▶ Source:

####

6

I'm trying to join two Dataframes with the help of categorical features and the lazy API. I tried to do it the way it was decribed in the user guide(https://pola-rs.github.io/polars-book/user-guide/performance/strings.html)

count = admin_df.groupby(['admin','EVENT_DATE']).pivot(pivot_column='FIVE_TYPE',values_column='count').first().lazy()
fatalities = admin_df.groupby(['admin','EVENT_DATE']).pivot(pivot_column='FIVE_TYPE',values_column='FATALITIES').first().lazy()
fatalities = fatalities.with_column(pl.col("admin").cast(pl.Categorical))
count = count.with_column(pl.col("admin").cast(pl.Categorical))
admin_df = fatalities.join(count,on=['admin','EVENT_DATE']).collect()

but i get the following Error:

    Traceback (most recent call last):
  File "country_level.py", line 33, in <module>
    country_level('/c/Users/Sebastian/feast/fluent_sunfish/data/ACLED_geocoded.parquet')
  File "country_level.py", line 10, in country_level
    country_df=aggregate_by_date(df)
  File "country_level.py", line 29, in aggregate_by_date
    admin_df = fatalities.join(count,on=['admin','EVENT_DATE']).collect()
  File "/home/sebastian/.local/lib/python3.8/site-packages/polars/internals/lazy_frame.py", line 293, in collect
    return pli.wrap_df(ldf.collect())
RuntimeError: Any(ValueError("joins on categorical dtypes can only happen if they are created under the same global string cache"))

with the usage of with pl.StringCache(): everything works fine, altough the user guide says it isn't needed if you use the lazy API, do i missing something or is this a bug?

seb2704
  • 390
  • 1
  • 5
  • 17
  • I was able to reproduce this using the example code you referred (including a `.collect()`, which is not in the example but is needed to trigger the error), and definitely seems like a bug. I have filed a report at https://github.com/pola-rs/polars/issues/1993 I would suggest to use the `with pl.StringCache()` for the time being. – jvz Dec 05 '21 at 15:30

1 Answers1

6

The user guide is incorrect. You need to set a global string cache.

You can set a global string cache with pl.StringCache(): or with pl.Config.set_global_string_cache.


import polars as pl
pl.Config.set_global_string_cache()

lf1 = pl.DataFrame({
    "a": ["foo", "bar", "ham"], 
    "b": [1, 2, 3]
}).lazy()
lf2 = pl.DataFrame({
    "a": ["foo", "spam", "eggs"], 
    "c": [3, 2, 2]
}).lazy()

lf1 = lf1.with_column(pl.col("a").cast(pl.Categorical))
lf2 = lf2.with_column(pl.col("a").cast(pl.Categorical))

lf1.join(df2, on="a", how="inner").collect()

Outputs:

shape: (1, 3)
┌───────┬─────┬─────┐
│ a     ┆ b   ┆ c   │
│ ---   ┆ --- ┆ --- │
│ cat   ┆ i64 ┆ i64 │
╞═══════╪═════╪═════╡
│ "foo" ┆ 1   ┆ 3   │
└───────┴─────┴─────┘

ritchie46
  • 10,405
  • 1
  • 24
  • 43

####

▶ Material provided:
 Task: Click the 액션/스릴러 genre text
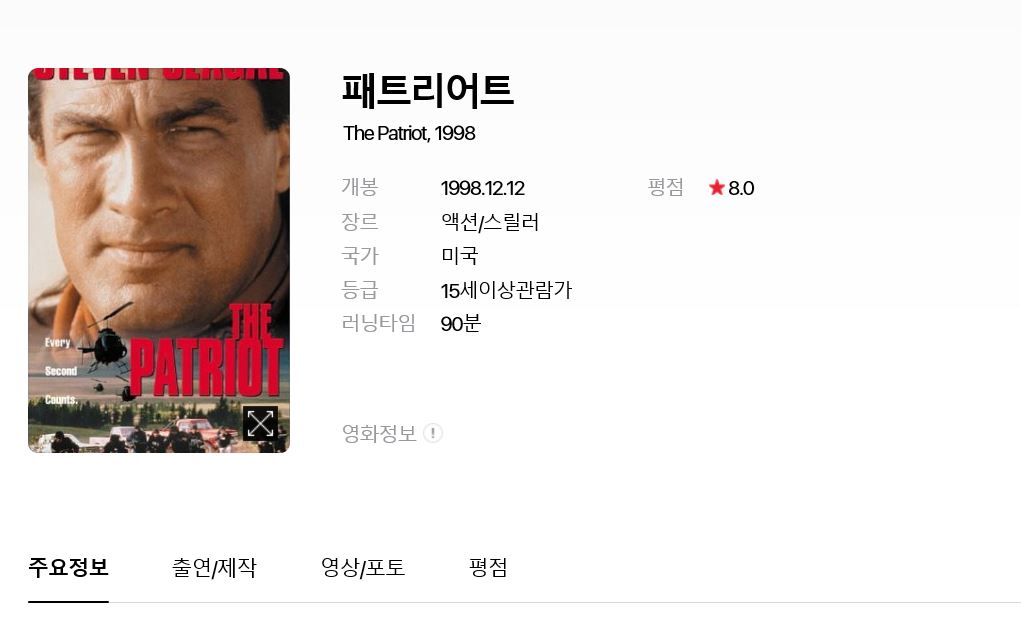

####

▶ Set exercise: Please copy the part of the Polars forum thread above from "but i get the" to "country_df=aggregate_by_date(df)", character for character.

▶ Exercise answer:
but i get the following Error:

    Traceback (most recent call last):
  File "country_level.py", line 33, in <module>
    country_level('/c/Users/Sebastian/feast/fluent_sunfish/data/ACLED_geocoded.parquet')
  File "country_level.py", line 10, in country_level
    country_df=aggregate_by_date(df)